Data to examine>
--------

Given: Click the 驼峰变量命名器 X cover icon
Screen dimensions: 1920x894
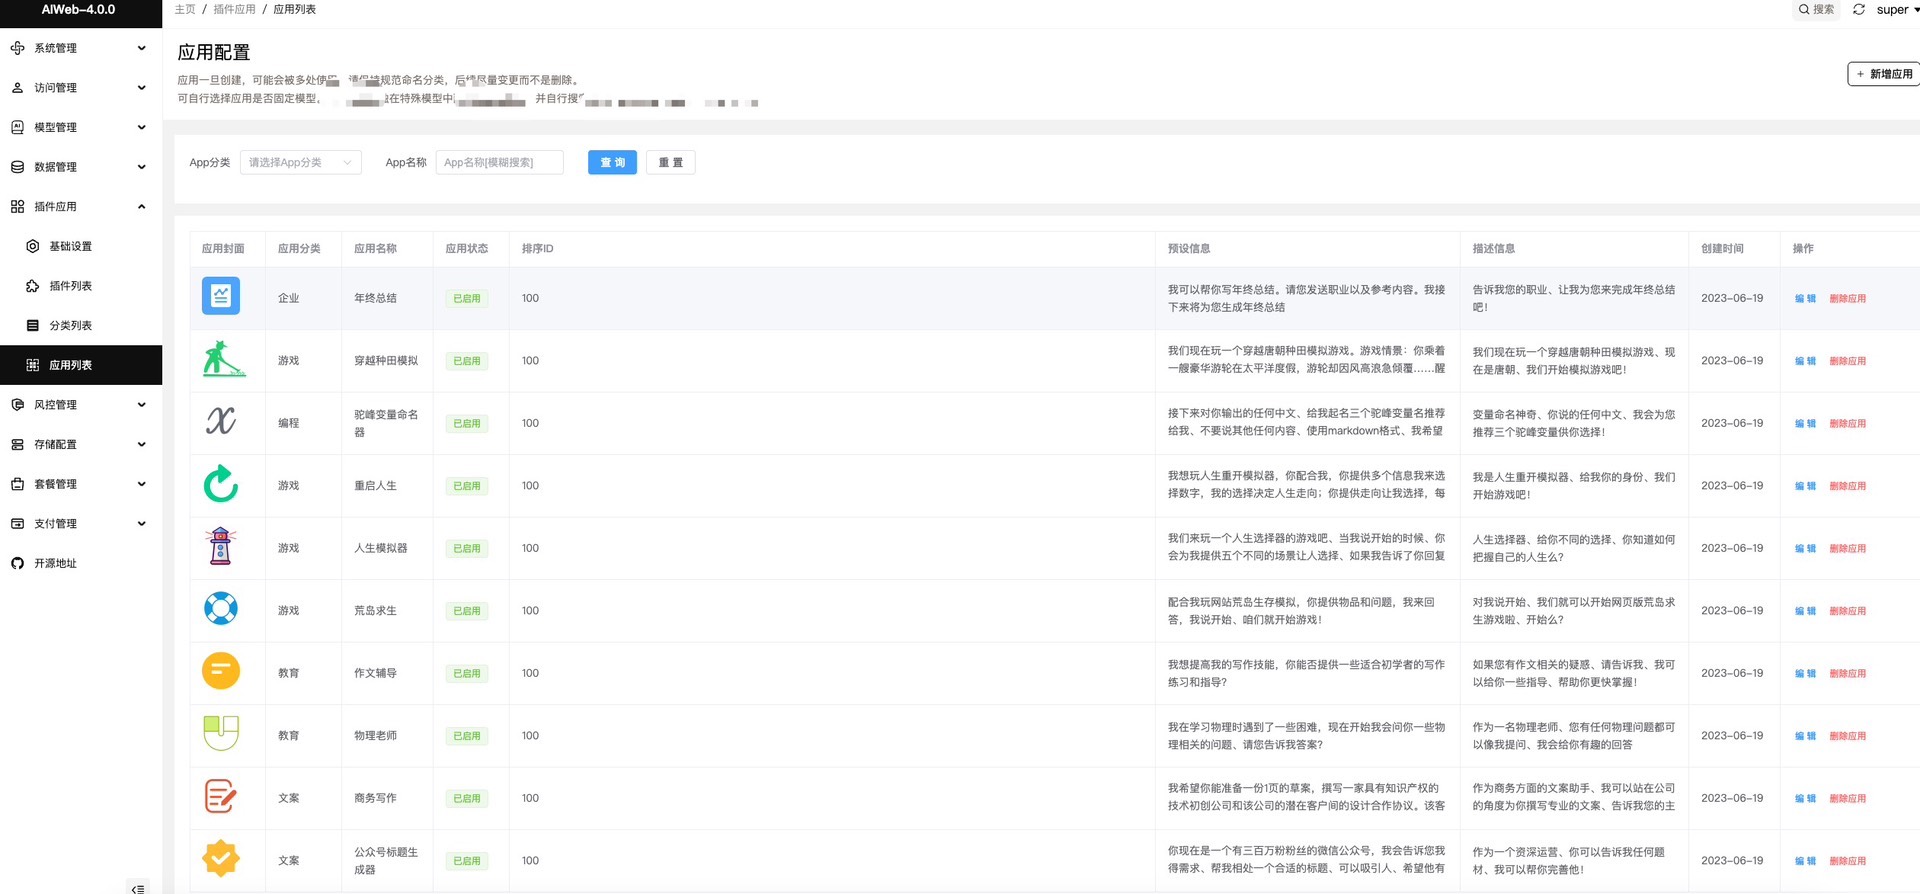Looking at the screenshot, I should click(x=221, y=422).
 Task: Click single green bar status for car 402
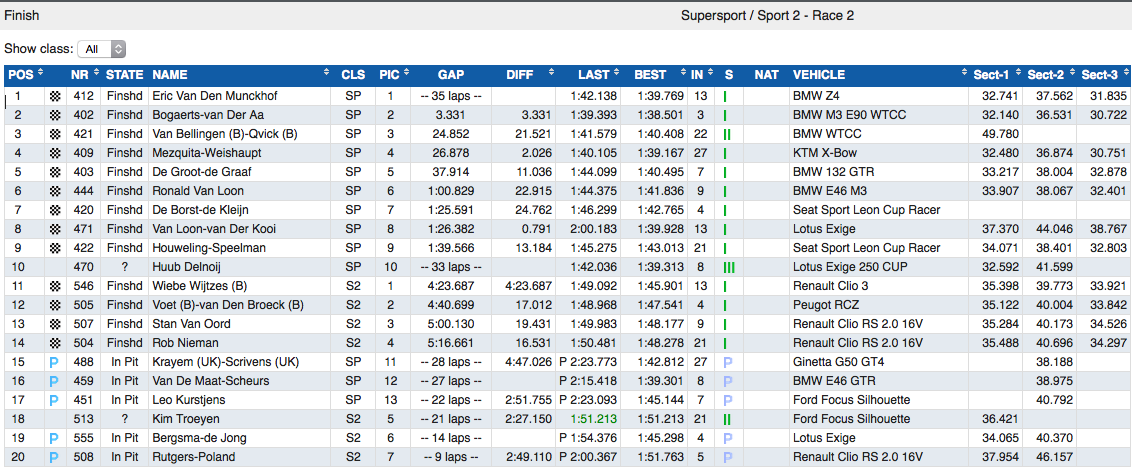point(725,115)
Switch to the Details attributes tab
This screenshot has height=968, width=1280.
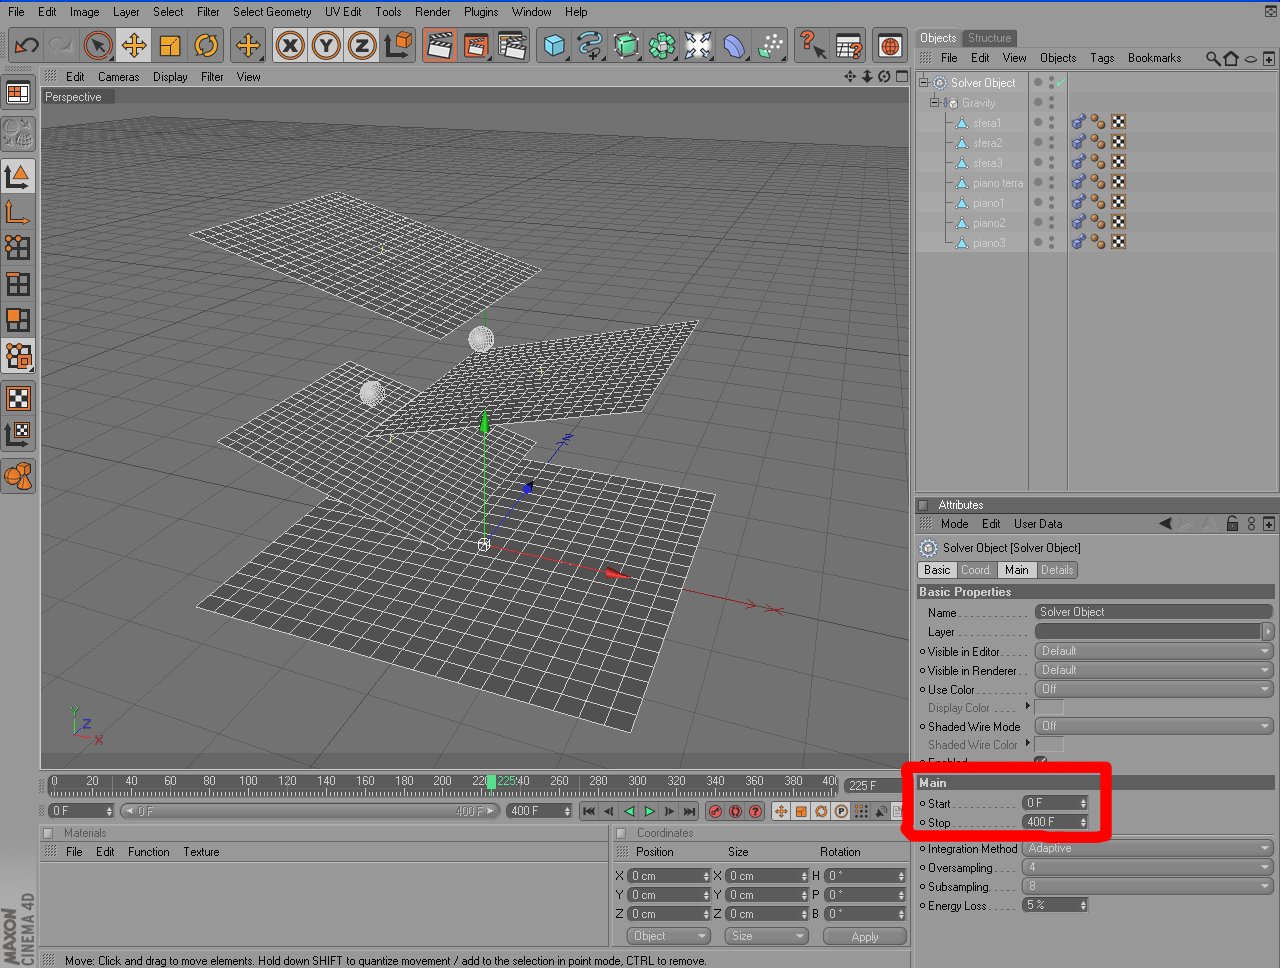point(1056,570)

--------

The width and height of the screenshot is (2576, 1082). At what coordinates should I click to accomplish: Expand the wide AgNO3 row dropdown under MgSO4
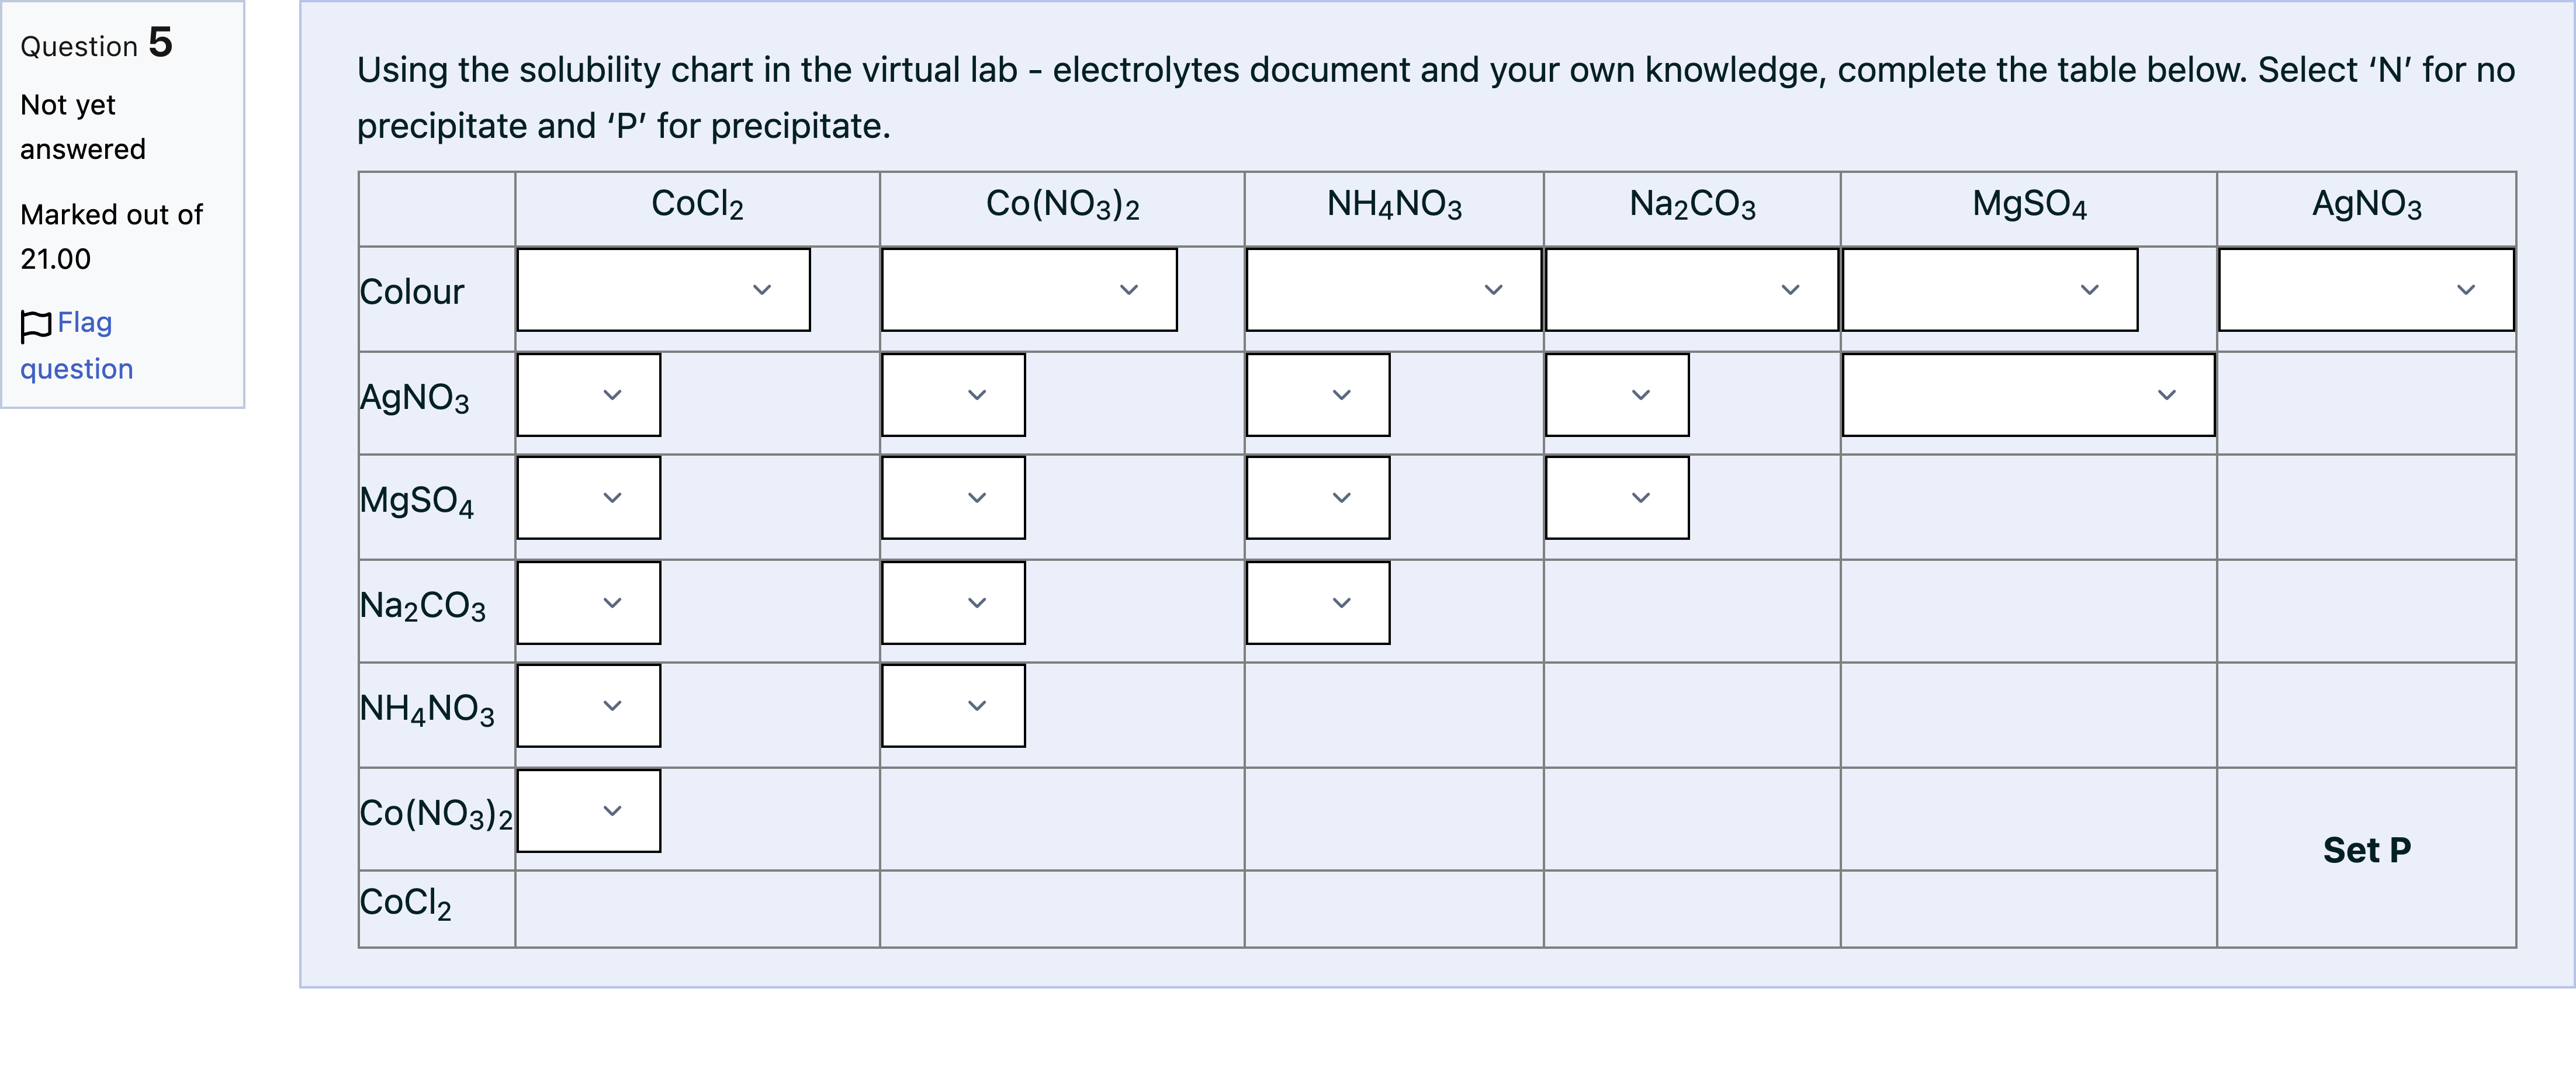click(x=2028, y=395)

--------

About this task> In the data above, find the line containing "Given: Click the 驼峰变量命名器 X cover icon" and the line containing "Switch to the Details attributes tab". Repeat those two lines and everything between them exactly, minus the pictures.

Exercise response>
Given: Click the 驼峰变量命名器 X cover icon
Screen dimensions: 1920x894
Looking at the screenshot, I should click(x=221, y=422).
 Task: Click single green bar status for car 402
point(725,115)
Switch to the Details attributes tab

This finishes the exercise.